Barış muhtevasıyla, hayli kapsamlıdır

Barış

Aslında, sihirli bir sözcüktür.

***

Özellikle;

Yaşayan,

Yaşatan ve yaşamasını sağlayan için.

çünkü

Barış "birlik ve bütünlük" demektir.

Kardeşliktir.

Huzur, güven ve mutluluktur.

***

Samimiyettir

İnkrı yoktur.

Eşitliktir.

Var olanı, "tüm haliyetiyle" kabul etmektir.

Ne dil,

Ne din,

Ne ırk ve ne de renk gözetmez!

Beşer olarak kucaklayandır.

***

Silahı.

çatışmayı.

Kan ve gözyaşını.

Kin ve nefreti, bağrında tutmaz!

Yeşermemesi.

Fesat ve fitne yapıların oluşmaması.

Ayrıştıran,

Husumeti "körükleyen" zihniyete her daim karşıdır.

Kapıları da kapalıdır.

***

Bireyi.

Aileyi.

Cemaati.

Velhasıl hiç kimseyi "küçük" görmez!

Hakir de.

Zulmü de,

Zulümkarlığı da, kabul etmez!

Egemen kılmaz.

Ona biatte etmez.

***

En halis ifadeyle;

Onu bilen ve yaşayan için kapsam sahibidir.

Barışı bilen ve yaşayan

Kendiyle, ailesiyle, sokağıyla, mahallesiyle, şehriyle.

Pek tabi ki, milletiyle.

Yani yekvücut vaziyette ülkesiyle ve devletiyle "uzlaşı" içerisinde olandır.

***

Barış.

Yer küresinin "en büyük hazinesidir".

Zenginlik derghıdır.

Büyüktür.

Fakr-ü zaruret.

Yoksulluk.

Biçarelik, geri kalmışlık, cehalet kitabında yoktur.

Yazmaz.

Kabil de değil.

***

Var olan da.

Barışın,

O paha biçilmez zenginlik kültürüyle kaynaşır.

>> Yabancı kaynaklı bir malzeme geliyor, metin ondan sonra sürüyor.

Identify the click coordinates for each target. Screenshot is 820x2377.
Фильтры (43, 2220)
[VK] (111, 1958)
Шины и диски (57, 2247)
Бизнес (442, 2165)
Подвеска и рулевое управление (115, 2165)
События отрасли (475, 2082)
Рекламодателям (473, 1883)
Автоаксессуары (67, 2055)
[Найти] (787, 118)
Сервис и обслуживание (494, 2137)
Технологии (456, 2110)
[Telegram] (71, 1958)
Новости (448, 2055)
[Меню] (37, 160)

Yardımlaşma ve dayanışma "ahlakıyla" yok olur.

Barış.

Bir çınar ağacı gibidir.

Dal-budak saldıkça ürün verir.

Ve gölgesi; genişler.

***

Peki.

Barış bu kadar "insanı" öne çıkaransa.

Karşı çıkış niye?

Evet, barışı kimler istemez!

Hal-i vaziyet orta yerde.

Kimdir istemeyen.

***

Sadistler.

Korkaklar.

Art niyetli, kandan beslenenler.

Silahı,

Şiddeti,

Ahlaksızlığı, bencil yaşamı kültür edinenler

***

Başkasının sırtından,

Akan kandan,

Dökülen gözyaşından,

Uyuşturucudan,

Fuhuştan,

Feodaliteden,

İstikrarsızlıktan,

Nemalanan "diktatör ya" yapıyı benimseyenler.

Özetle; bunlardır, "barışı" istemeyenler!

***

Şöyle bir başımızı kaldıralım.

Ve çevremize;

Alıcı zihin gözüyle bakıp-irdeleyelim.

Barışı.

Kardeşliği "kimler" istiyor.

Ve kimler hal-i vaziyetle istemiyor.

Görelim.

***

İşte.

Cumhuriyet tarihinden buyana yaşananlar.

Ki evveliyatı da var.

Kürt siyasal harekatı.

Bugün, 29'üncüsünü yaşıyor-yaşatılıyor, yaşıyoruz.

Neler yaşandı, nelere mal oldu buradan tekrar ifadeye gerek yok.

Yaşayan bilir sözüyle!

***

Bugün.

Diyoruz ki, "artık" barış ve kardeşlik olsun.

Bunun için de.

Başlatılan ve yol kat edilen "çözüm" sürecindeyiz.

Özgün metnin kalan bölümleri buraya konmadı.